Wenn Amazon die Bundesliga ins Haus bringt – Fußball-Übertragungen im Umbruch

Zu Gast:

Christian Seifert
Vorsitzender der Geschäftsführung der Deutschen Fußball Liga (DFL)

Foto © Rainer Rüffer


Moderation

Werner D'Inka
Präsident des FPC und Mitherausgeber der F.A.Z.

Foto © Rainer Rüffer

Die mediale Vermarktung der Bundesliga

Christian Seifert, Geschäftsführer der DFL, zu Gast beim FPC

Das Credo von Christian Seifert, Geschäftsführer der deutschen Fußballliga (DFL), lautet: „Die Zuschauer wollen vor allem guten Fußball sehen.“ Eine seiner Aufgaben ist es dafür zu sorgen, dass der gute Fußball für die Vereine zu finanzieren ist. Die Rahmenbedingungen dafür haben sich in den vergangenen Jahrzehnten dramatisch verändert: während in den siebziger Jahren die Eintrittsgelder noch rund 80 Prozent der Vereins-Etats ausmachten, haben sie heute lediglich noch einen Anteil von rund 15 Prozent an dem jeweiligen Budget.

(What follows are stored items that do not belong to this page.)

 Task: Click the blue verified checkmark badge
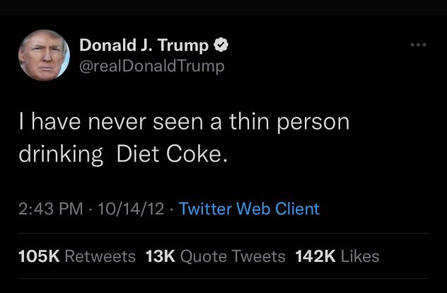pos(221,46)
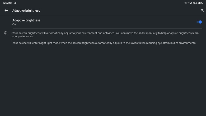Image resolution: width=206 pixels, height=116 pixels.
Task: Tap the cellular signal strength icon
Action: pyautogui.click(x=191, y=3)
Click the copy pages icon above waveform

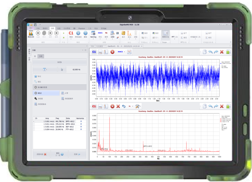205,52
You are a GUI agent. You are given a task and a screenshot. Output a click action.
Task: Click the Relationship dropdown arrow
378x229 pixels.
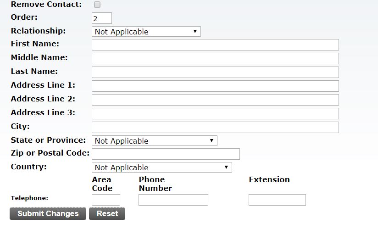click(195, 32)
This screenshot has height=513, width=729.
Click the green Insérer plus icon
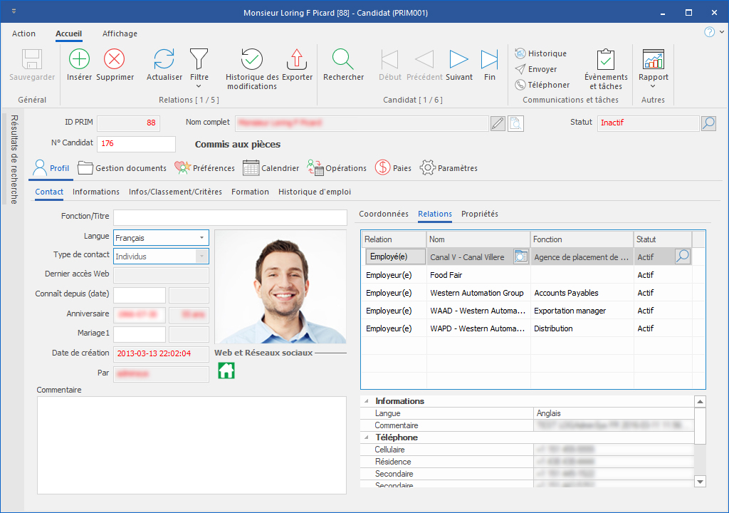click(79, 60)
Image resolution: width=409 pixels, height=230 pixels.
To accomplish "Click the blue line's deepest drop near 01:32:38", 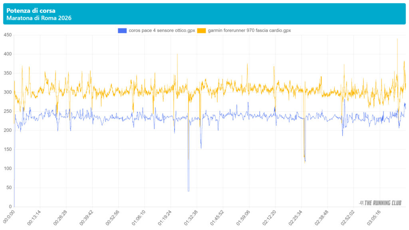I will pos(189,191).
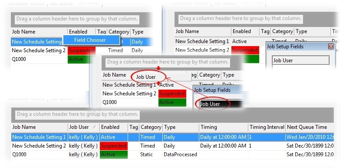Click red Suspended status cell in bottom grid
The width and height of the screenshot is (346, 168).
(x=114, y=146)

Zu einer der größten Einnahmequellen für den Profi-Fußball hat sich inzwischen die Vermarktung der Medienrechte entwickelt. Entsprechend dynamisch ist auch die DFL gewachsen, deren Hauptgeschäft in der medialen Vermarktung der ersten und der zweiten Bundesliga im nationalen wie im internationalen Rahmen besteht.

Vor der Gründung einer eigenen Gesellschaft im Jahr 2000 gab es für dieses Thema lediglich ein „Liga-Sekretariat“ im DFB. Heute arbeiten rund 400 Beschäftigte aus fünfzehn Nationen für die DFL, die in diesem Jahr noch Büros in New York und Beijing eröffnen wird. Die Einnahmen aus der nationalen Vermarktung der Rechte bezifferte Seifert mit über einer Milliarde, während die Senderechte in über 200 Länder einen Ertrag von derzeit rund für 270 Millionen Euro brachten. Vor allem für die internationale Vermarktung sei es aber unabdingbar, dass die Bundesliga zu den drei weltweiten Top-Fußballligen zähle. Der Geschäftsführer ließ keinen Zweifel daran, dass die hohen Summen, die Pay-TV-Anbieter zahlten, unverzichtbar für die Finanzierung der Vereine seien, dies stehe einer Grundversorgung an Fernsehberichterstattung durch die öffentlich-rechtlichen Anstalten jedoch nicht entgegen. Der Abend hat den Gästen einen Einblick gegeben, wie schnell sich die Fußballwelt wandelt und mit ihr die Welt der Medien.